Transition metal ions such as Zn2+, Mn2+, Co2+, and Fe2+ play crucial roles in organisms from all kingdoms of life. The homeostasis of these ions is mainly regulated by a group of secondary transporters from the cation diffusion facilitator (CDF) family. The mammalian zinc transporters (ZnTs), a subfamily of CDF, have been an important target for study as they are associated with several diseases, such as diabetes, delayed growth and osteopenia, Alzheimer’s disease, and Parkinsonism.

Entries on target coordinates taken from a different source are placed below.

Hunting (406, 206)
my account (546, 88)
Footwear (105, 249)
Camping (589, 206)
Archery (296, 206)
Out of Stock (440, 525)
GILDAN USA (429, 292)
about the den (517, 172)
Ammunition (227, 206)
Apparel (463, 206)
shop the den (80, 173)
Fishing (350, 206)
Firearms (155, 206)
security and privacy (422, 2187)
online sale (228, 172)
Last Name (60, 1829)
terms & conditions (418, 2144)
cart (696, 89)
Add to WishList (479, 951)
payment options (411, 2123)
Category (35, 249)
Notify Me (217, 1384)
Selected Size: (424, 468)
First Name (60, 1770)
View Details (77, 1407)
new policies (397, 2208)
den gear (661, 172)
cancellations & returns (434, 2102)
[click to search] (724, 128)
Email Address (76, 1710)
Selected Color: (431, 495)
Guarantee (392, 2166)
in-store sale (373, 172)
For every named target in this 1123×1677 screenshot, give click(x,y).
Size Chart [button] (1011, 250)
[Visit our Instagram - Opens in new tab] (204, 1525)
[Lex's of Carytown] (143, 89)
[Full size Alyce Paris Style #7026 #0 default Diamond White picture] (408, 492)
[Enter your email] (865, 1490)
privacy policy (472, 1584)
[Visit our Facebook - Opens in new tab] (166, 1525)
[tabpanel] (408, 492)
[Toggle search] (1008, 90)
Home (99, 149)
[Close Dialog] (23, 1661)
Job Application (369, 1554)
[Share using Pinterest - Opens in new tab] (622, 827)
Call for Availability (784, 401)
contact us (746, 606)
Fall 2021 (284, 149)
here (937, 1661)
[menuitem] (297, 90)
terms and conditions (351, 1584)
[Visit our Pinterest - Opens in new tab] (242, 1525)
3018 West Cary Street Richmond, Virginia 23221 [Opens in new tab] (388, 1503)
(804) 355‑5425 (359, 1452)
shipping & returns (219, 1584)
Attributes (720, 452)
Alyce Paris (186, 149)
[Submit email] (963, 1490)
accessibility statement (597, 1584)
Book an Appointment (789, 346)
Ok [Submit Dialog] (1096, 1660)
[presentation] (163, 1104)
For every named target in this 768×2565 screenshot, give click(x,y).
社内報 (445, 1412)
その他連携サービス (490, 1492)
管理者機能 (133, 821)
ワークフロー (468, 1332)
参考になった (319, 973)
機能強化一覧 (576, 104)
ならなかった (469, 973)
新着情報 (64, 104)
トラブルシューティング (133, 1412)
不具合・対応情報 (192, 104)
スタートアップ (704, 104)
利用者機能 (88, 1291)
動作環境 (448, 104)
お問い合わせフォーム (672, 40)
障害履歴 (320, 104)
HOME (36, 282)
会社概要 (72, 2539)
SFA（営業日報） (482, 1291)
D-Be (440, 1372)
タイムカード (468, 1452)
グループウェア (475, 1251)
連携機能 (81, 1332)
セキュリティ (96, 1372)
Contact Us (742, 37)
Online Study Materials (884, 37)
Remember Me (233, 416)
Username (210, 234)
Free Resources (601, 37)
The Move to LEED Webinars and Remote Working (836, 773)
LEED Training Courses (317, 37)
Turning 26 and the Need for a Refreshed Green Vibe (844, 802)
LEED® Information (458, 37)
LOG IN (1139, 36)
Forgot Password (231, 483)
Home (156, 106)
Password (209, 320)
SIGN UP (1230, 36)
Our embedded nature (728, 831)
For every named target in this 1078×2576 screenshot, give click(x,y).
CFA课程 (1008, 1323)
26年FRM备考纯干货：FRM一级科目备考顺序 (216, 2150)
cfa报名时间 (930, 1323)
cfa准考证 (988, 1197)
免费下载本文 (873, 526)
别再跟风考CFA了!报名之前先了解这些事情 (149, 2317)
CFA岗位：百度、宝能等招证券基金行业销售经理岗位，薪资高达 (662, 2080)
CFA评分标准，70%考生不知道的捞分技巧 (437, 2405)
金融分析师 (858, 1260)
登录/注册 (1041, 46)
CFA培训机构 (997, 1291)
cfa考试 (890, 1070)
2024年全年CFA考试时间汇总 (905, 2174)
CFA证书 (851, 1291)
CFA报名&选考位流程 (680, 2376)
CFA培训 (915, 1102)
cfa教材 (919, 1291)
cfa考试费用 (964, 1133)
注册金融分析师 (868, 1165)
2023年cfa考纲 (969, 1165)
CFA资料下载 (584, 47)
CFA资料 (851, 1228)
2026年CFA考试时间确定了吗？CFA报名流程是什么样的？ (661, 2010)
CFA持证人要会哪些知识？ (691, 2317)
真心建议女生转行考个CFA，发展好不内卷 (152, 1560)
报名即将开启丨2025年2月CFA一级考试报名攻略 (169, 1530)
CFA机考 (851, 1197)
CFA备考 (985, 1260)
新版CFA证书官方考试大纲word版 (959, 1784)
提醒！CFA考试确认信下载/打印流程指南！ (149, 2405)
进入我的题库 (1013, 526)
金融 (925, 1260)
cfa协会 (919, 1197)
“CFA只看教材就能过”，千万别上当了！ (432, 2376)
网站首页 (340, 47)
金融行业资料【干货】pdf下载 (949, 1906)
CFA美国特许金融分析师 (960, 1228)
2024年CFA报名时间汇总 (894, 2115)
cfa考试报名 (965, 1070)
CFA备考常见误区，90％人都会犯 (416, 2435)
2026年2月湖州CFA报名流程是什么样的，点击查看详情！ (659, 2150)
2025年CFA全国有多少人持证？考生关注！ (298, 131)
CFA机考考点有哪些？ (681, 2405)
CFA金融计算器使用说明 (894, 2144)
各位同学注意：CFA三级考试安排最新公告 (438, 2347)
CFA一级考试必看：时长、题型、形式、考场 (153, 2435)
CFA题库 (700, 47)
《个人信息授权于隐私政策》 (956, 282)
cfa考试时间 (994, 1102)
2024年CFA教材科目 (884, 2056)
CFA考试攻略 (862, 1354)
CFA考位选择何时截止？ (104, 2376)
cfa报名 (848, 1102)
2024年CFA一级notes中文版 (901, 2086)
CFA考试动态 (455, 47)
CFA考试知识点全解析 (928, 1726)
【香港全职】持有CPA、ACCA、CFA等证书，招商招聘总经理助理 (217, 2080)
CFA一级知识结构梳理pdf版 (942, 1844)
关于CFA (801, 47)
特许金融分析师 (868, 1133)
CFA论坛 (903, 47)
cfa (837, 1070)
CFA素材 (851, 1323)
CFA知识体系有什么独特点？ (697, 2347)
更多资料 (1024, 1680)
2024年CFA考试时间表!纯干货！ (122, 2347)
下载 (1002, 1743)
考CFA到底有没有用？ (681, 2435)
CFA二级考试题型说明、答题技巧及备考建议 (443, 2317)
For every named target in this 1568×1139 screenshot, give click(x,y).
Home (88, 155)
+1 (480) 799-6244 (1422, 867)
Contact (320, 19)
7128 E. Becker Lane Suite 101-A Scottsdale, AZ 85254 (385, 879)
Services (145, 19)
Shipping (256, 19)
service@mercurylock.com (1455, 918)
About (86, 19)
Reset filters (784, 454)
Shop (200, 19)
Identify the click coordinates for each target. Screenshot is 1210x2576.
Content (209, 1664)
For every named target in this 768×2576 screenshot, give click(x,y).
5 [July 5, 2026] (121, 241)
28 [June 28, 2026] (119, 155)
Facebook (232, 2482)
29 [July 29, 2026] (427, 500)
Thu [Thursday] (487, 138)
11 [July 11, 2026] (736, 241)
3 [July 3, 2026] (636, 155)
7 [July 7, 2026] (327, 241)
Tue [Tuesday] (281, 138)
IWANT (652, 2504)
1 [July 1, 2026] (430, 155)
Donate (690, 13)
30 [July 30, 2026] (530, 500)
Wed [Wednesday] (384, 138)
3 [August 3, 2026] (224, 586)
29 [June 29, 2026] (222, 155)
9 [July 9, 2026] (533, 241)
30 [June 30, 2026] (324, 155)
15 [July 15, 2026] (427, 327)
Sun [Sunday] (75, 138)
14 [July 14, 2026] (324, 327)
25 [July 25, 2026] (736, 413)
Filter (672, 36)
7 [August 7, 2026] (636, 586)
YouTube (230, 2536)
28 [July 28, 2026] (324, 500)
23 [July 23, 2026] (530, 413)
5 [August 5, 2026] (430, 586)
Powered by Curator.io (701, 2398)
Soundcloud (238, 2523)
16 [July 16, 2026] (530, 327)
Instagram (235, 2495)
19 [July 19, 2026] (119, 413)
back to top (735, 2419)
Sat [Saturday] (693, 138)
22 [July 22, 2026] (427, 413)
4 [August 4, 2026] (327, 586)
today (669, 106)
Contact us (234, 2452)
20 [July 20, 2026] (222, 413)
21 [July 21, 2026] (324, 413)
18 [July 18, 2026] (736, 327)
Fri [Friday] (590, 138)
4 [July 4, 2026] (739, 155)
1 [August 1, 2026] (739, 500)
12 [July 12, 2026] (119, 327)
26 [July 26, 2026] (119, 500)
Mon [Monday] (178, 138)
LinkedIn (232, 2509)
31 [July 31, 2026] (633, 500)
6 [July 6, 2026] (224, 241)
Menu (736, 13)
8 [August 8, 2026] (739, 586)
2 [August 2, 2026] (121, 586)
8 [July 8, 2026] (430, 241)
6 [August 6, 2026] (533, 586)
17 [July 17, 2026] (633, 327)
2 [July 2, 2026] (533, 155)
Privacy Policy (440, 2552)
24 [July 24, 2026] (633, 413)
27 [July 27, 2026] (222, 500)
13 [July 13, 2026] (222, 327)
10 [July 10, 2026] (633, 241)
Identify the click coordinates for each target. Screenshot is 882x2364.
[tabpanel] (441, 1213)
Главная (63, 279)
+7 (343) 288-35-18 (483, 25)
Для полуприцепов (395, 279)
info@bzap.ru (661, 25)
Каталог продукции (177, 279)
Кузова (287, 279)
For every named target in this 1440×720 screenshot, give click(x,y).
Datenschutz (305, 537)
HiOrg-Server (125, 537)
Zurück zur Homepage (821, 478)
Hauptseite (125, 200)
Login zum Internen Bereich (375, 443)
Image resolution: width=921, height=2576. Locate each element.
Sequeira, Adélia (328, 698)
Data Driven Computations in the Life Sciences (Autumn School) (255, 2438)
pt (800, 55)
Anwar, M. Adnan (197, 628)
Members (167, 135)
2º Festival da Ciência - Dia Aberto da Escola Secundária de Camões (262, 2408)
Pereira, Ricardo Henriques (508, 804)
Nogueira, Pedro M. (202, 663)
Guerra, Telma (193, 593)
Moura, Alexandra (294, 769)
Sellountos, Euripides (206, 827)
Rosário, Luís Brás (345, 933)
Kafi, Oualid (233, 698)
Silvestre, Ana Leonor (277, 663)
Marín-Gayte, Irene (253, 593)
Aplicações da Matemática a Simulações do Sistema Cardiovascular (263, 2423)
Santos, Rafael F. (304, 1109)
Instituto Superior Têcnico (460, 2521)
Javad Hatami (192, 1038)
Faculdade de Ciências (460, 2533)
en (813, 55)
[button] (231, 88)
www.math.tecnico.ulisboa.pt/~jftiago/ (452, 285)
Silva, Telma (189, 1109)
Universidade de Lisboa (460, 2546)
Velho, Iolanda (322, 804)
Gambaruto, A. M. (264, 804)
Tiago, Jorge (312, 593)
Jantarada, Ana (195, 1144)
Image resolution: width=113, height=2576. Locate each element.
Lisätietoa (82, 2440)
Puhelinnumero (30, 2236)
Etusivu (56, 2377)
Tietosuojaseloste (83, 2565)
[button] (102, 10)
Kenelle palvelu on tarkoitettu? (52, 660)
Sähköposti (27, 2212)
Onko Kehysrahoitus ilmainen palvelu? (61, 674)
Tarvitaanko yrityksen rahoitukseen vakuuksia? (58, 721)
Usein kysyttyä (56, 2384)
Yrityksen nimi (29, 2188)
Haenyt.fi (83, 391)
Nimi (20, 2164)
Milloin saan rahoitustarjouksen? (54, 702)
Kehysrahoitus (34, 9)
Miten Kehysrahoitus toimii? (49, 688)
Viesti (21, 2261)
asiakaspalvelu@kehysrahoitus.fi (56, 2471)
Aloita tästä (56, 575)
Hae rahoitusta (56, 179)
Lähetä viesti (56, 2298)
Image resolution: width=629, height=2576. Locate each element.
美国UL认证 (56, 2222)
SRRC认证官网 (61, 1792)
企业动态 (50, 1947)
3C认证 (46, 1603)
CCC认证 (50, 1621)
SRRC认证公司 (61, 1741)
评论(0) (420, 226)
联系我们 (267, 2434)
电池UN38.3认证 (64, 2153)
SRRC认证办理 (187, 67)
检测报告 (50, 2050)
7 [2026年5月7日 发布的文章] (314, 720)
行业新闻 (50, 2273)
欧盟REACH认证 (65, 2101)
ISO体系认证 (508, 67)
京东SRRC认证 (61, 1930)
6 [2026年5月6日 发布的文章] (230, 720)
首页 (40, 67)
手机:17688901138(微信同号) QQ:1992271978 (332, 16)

The bacterial homolog of ZnTs, YiiP, is the first CDF transporter with a determined structure and is used as a model for studying the structural and mechanistic properties of CDF transporters. On the other hand, Molecular dynamics simulation has emerged as a valuable computational tool for exploring the physical basis of biological macromolecules' structure and function with atomic precision at femtosecond resolution. This work aims to elucidate the roles of the three Zn$2+ binding sites found on each YiiP protomer and the role of protons in the transport process of CDFs, which remain under debate despite previous thermodynamic and structural studies on YiiP. Cryo-EM, microscale thermophoresis (MST) and molecular dynamics (MD) simulations were used to address these questions. With a Zn2+ model that accurately reproduces experimental structures of the binding clusters, the dynamical influence of zinc binding on the transporter was accessed through MD simulations, which was consistent with the new cryo-EM structures. Zinc binding affinities obtained through MST were used to infer the stoichiometry of Zn2+/H+ antiport in combination with a microscopic thermodynamic model and constant pH simulations. The most likely microstates of H$^+$ and Zn2+ binding indicated a transport stoichiometry of 1 Zn2+ to 2-3 H+ depending on the external pH. A model describing the entire transport cycle of YiiP was finally built on these findings, providing insight into the structural and mechanistic properties of CDF transporters.